Deux maisons passives isolées en fibre de bois

Pour préparer leur retraite, Nicole et Jean-Luc Nicod (constructeur de maison ossature bois Créabois) ont investi courant 2020 dans la construction de deux maisons passives mitoyennes de 96,6 m2 au total destinées à la location à Bouverans (25). En cours de certification, le bâtiment est en ossature bois et isolation fibre de bois (34 cm pour les murs, 40 cm en toiture). Le radier est isolé avec 60 cm de Misapor (granulat de verre cellulaire issu du recyclage) et recouvert de 20 cm de béton. Le bardage est en épicéa scolyté (endommagé par un insecte, ce qui nécessite une coupe) récupéré dans les forêts du couple. Les parois intègrent au sud de grandes baies en triple vitrage, protégées l'été par une casquette et des brise-soleil à lames orientables. Le bâtiment est équipé de 6 kW de panneaux photovoltaïques (14 000 €) en autoconsommation avec vente de surplus. Chaque maison possède une ventilation double flux, avec deux bouches chauffantes de 400 W supplémentaires, un sèche-serviettes de 1 000 W et un chauffe-eau électrique. Jean-Luc estime le coût total de la construction à 2 350 € TTC/m2 (bâtiment, terrasse de 24 m2, garage de 25 m2, meubles cuisine et salle de bains, pelouse et enrobé de cour compris). « Le bâtiment a une forme compacte de cube, qui nous a permis d'arriver assez facilement aux standards passifs et de maîtriser les coûts », commente-t-il.

Une affaire de compromis

Pour les maisons individuelles, le surcoût dû au passif est plus important mais « il est très difficile à apprécier. Le coût d'une maison tient à tellement de facteurs qu'il est dur d'estimer ce qui est vraiment dû à l'atteinte des standards du passif », note Laurence Bonnevie. Il est évalué entre 5 et 20 %(2), soit en moyenne 150 à 200 €/m², avec des variations importantes en fonction de la compacité du bâtiment, du climat, de la qualité des matériaux et équipements choisis, de la taille des fenêtres. « Les maisons individuelles RT2012 non biosourcées que nous construisions avant 2022 coûtaient en général 1 100 à 1 250 € TTC /m² habitable. Pour les 24 maisons passives en modules bois-paille que nous allons construire, on compte 300 € de plus par m², soit 22 à 25 % de surcoût. Une partie est cependant imputable à ce mode de construction encore peu standardisé. Nous avons un autre projet de maisons passives vers Saint-Étienne (42) qui seront, elles, en ossature bois probablement avec un isolant à base de fibres de tissu recyclé. Je n'ai pas encore les prix au m² mais on peut tabler sur 150 € de plus qu'un projet non passif, soit un surcoût de 11 à 12 % », estime Matthieu Pauletto. « Nous arrivons en général à faire labelliser les bâtiments tertiaires. Pour les particuliers, c’est plus compliqué. On s’approche des standards du passif mais on ne va pas jusqu’au bout, le surcoût pour économiser les derniers kWh étant souvent trop important », témoigne Corentin Desmichelle.

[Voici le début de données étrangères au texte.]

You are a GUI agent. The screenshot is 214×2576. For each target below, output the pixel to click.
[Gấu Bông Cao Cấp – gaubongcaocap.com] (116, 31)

Pour réduire les prix, Laurence Bonnevie table sur la formation et l’expérience des artisans. « Plus ils pratiqueront, plus ils seront rodés et plus leurs tarifs seront bas, prévoit-elle. Le surcoût entre bâtiments passifs et bâtiments réglementaires devrait en outre se réduire avec l'application de la RE2020 qui impose des performances thermiques plus élevées que la RT2012, mais reste tout de même peu exigeante sur l'étanchéité à l'air. » Un avis partagé par Corentin Desmichelle : « Les maisons passives auront toujours un prix plus élevé car elles sont de très haute qualité, notamment sur l’enveloppe. En fonction des envies des maîtres d'ouvrage, du contexte local, etc., il n’est pas toujours intéressant de vouloir absolument atteindre les standards du passif, mais le label a le mérite d'apporter une méthode de conception rigoureuse, précise et fiable. »

1. Étude sur 28 opérations  de construction de logements sociaux passifs : 1 575 € TTC/m2 surface habitable médian contre 1 430 €/m2 pour les logements conventionnels RT2012.

2. Étude sur 190 maisons individuelles passives : 1 729 € TTC/m2 surface habitable médian contre 1 574 €/m2 pour les maisons RT2012. Le surcoût correspond  à 6 à 9 m2 de surface habitable.